Enfin, je citerai le cheïkh Yâkoût l’Abyssin un des hommes les plus distingués et qui avait été disciple d’Abou’l-abbâs almursy, disciple, lui-même, de l’ami de Dieu, Abou’lhaçan achchâdhily (10), ce célèbre personnage qui a été l’auteur de miracles illustres et qui est parvenu dans la vie contemplative à des degrés élevés.

 

MIRACLE D’ABOU’LHAÇAN ACHCHÂDHILY
Le cheik Yâkoût m’a fait le récit suivant, qu’il tenait de son cheïkh Abou’l’abbâs almursy (11) : « Abou’lhaçan faisait chaque année le pèlerinage ; il prenait son chemin par la haute Égypte, passait à La Mecque le mois de redjeb et les suivants, jusqu’à l’accomplissement des cérémonies du pèlerinage ; puis il visitait le tombeau de Mahomet et revenait dans son pays, en faisant le grand tour (par la route de terre, en traversant le Hidjâz, le désert, etc.). Une certaine année (ce fut la dernière fois qu’il se mit en route), il dit à son serviteur : “Prends une pioche, un panier, des aromates et tout ce qui sert à ensevelir les morts. — Pourquoi cela, ô mon maître ? lui demanda son domestique. — Tu le verras à Homaïthirâ”, lui répondit Châdhily.

 

(10) Abou Hassan al-Chadhili, saint musulman, fondateur de l’ordre mystique soufi Chadhiliyya. Venu du Maroc, enseignant à Tunis, il s’installe au Caire en 1244 suite à une vision et y meurt en 1258.
(11) Al-Mursi Abu’l-’Abbas, originaire de Murcie en Espagne, est le successeur d’al-Chadhili, et son gendre. C’est l’un des quatre grands saint tutélaires de l’Egypte, sa renommée sera telle que Mursi est devenu un nom de famille courant en Egypte. Il meurt en 1287.

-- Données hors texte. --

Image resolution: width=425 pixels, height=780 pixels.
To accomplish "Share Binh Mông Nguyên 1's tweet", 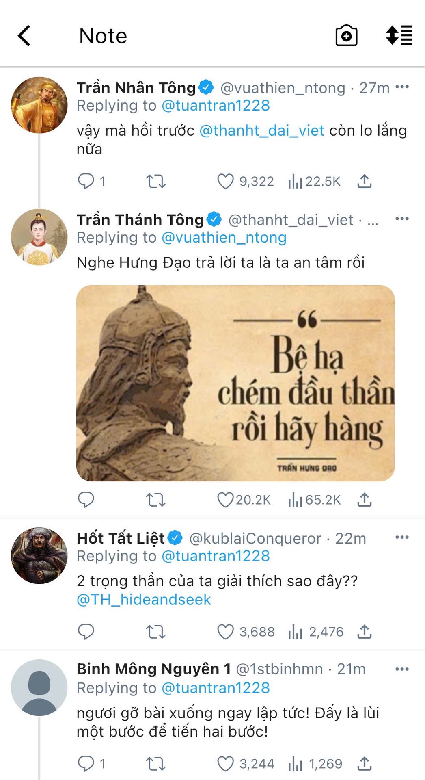I will click(x=365, y=764).
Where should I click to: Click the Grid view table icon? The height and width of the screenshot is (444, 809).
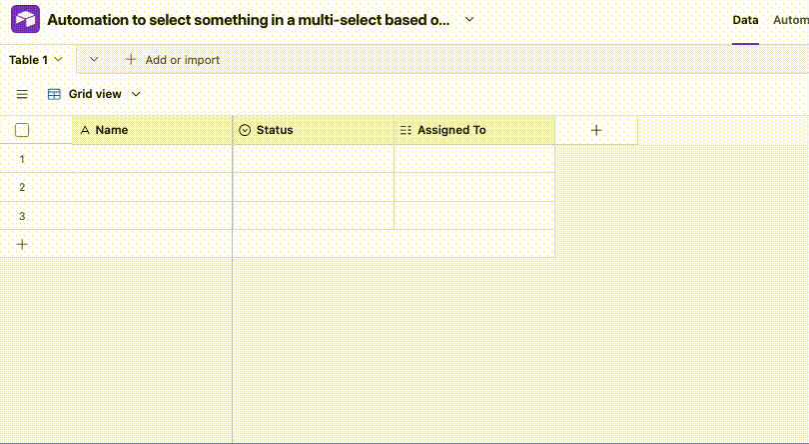click(54, 94)
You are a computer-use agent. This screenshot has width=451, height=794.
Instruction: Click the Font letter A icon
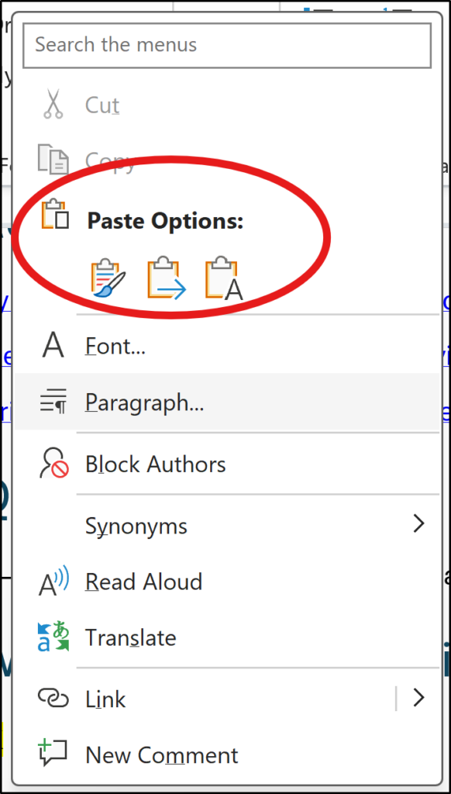tap(53, 346)
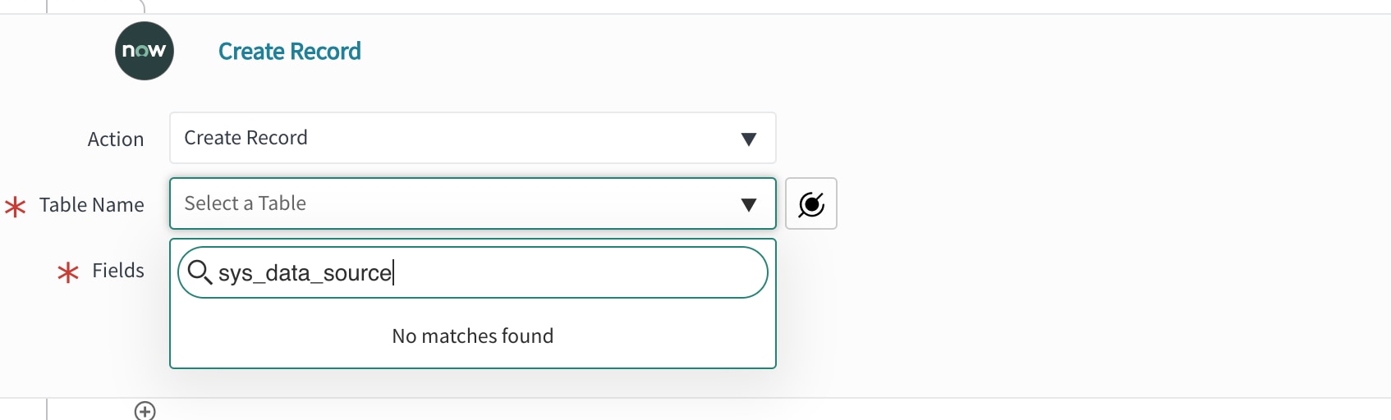Click the word 'Record' in the Action dropdown value
The width and height of the screenshot is (1391, 420).
pyautogui.click(x=278, y=138)
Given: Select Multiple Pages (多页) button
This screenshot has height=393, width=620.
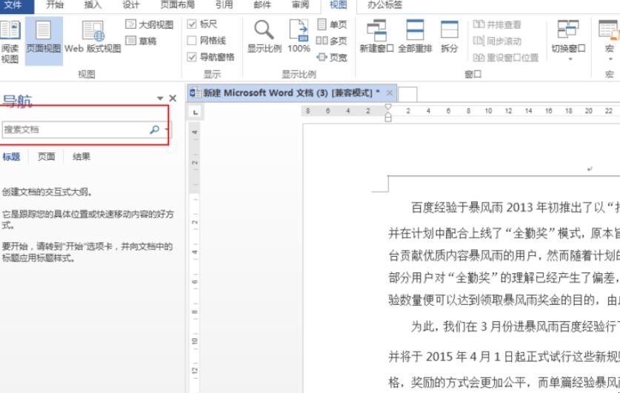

Homaïthirâ est un endroit situé dans le Saïd (12), au désert d’Aïdhâb. On y voit une source d’eau saumâtre et il s’y trouve un grand nombre de hyènes. Lorsqu’ils furent arrivés à Homaïthirâ, le cheïkh Abou’lhaçan fit ses ablutions et récita une prière de deux ri’cahs (13). A peine avait-il terminé sa dernière prosternation que Dieu le rappela à lui, il fut enseveli en cet endroit. J’ai visité son tombeau qui est recouvert d’une pierre sépulcrale, sur laquelle on lit son nom et sa généalogie, en remontant jusqu’à Haçan, fils d’Aly.

 

(12) C’est-à-dire dans le désert de Haute-Egypte, sur la route du port soudanais aujourd’hui disparu Aidhab, d’où partaient les pèlerins pour atteindre la péninsule arabique.
(13) Ou Rak’ah, au pluriel Rakaat, c’est l’unité de prière musulmane.

 

 

 

 

 

La ville de Damiette est située sur la rive du Nil. Les habitants des maisons voisines de ce fleuve y puisent de l’eau avec des seaux. Beaucoup d’habitations ont des escaliers, au moyen desquels on descend jusqu’au Nil. Le bananier croît en abondance à Damiette, et son fruit se transporte au Caire dans des bateaux. Les brebis des habitants paissent librement et sans gardien, la nuit comme le jour ; c’est pour cette raison que l’on a dit de Damiette : « Ses murs consistent en sucreries, et ses chiens, ce sont ses brebis. » Lorsque quelqu’un est entré dans Damiette, il ne peut plus en sortir, sinon muni du sceau du gouverneur. Les individus qui jouissent de quelque considération reçoivent ce cachet imprimé sur un morceau de papier, afin qu’ils puissent le faire voir aux gardiens de la porte. Quant aux autres, on imprime le sceau sur leur bras, qu’ils montrent [aux surveillants].

 

Les oiseaux de mer sont très nombreux à Damiette, et leur chair est extrêmement grasse. On y trouve aussi du lait de buffle qui n’a pas son pareil pour la douceur de son goût et sa bonté. Enfin, on y prend le poisson appelé boûry (le muge), qui est exporté de cet endroit en Syrie, en Asie Mineure et au Caire. Près de Damiette se trouve une île située entre la mer et le Nil, et que l’on appelle Alberzakh. Elle renferme une mosquée et une zâouïah (14), dont je vis le cheïkh, appelé Ibn Kofl, près de qui je passai la nuit du jeudi au vendredi. Il avait avec lui une troupe de fakirs, hommes vertueux, pieux et excellents. Ils consacrèrent la nuit à la prière, à la lecture du Coran et à la commémoration des louanges de Dieu.

 

(14) La zaouïa est un édifice religieux soufi, assimilable à un monastère. Le mot désigne également la communauté des religieux qui l’habitent.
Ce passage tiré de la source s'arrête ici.